### BRIEF
Find every line in the records that holds the string "funnel". Copy each one.

### TASK INPUTS
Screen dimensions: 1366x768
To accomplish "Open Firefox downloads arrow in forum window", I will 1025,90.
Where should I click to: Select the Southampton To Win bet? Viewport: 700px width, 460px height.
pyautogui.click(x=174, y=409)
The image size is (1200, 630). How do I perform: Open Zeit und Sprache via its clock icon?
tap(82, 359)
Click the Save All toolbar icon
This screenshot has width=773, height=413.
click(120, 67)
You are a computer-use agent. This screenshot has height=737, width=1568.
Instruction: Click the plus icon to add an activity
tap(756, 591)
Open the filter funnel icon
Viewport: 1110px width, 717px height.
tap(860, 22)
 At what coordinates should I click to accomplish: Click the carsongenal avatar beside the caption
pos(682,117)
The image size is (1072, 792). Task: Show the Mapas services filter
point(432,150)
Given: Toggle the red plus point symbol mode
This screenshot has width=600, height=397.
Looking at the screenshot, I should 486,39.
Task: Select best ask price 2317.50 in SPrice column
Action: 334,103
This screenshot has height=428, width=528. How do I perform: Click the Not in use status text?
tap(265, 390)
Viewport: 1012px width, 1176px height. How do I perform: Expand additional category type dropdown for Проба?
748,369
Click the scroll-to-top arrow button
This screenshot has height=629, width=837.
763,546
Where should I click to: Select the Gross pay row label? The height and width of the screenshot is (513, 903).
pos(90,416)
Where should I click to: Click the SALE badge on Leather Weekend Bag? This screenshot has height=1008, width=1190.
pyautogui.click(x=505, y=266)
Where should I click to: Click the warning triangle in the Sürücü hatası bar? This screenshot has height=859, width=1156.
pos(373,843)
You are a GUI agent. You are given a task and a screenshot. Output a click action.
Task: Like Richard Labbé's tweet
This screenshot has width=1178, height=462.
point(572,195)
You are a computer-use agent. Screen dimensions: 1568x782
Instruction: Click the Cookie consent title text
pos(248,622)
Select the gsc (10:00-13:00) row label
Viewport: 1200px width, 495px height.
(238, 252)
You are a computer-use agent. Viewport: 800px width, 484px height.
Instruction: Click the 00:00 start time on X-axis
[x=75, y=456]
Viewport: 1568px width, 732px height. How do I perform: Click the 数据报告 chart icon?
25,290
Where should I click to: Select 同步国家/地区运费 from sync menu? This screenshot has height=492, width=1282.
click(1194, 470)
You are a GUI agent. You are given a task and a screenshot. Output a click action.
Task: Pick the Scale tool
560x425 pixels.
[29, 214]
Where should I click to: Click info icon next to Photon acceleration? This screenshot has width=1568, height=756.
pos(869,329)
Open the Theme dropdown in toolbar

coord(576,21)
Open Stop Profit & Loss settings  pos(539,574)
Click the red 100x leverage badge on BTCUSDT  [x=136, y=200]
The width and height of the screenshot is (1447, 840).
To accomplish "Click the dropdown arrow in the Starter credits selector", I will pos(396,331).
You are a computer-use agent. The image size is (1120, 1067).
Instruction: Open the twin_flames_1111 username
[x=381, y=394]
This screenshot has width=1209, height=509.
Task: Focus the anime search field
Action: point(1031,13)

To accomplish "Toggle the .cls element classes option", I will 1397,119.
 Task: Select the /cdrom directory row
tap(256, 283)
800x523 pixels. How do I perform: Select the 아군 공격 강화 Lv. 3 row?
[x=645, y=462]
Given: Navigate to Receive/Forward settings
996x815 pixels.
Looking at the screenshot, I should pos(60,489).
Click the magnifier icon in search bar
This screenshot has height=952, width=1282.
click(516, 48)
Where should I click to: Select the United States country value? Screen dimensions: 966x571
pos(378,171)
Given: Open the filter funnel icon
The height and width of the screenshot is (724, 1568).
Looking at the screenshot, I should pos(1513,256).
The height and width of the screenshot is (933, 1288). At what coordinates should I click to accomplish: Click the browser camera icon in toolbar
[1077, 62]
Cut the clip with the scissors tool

### RESPONSE BOX
Open the filter funnel icon
Given: Open the filter funnel icon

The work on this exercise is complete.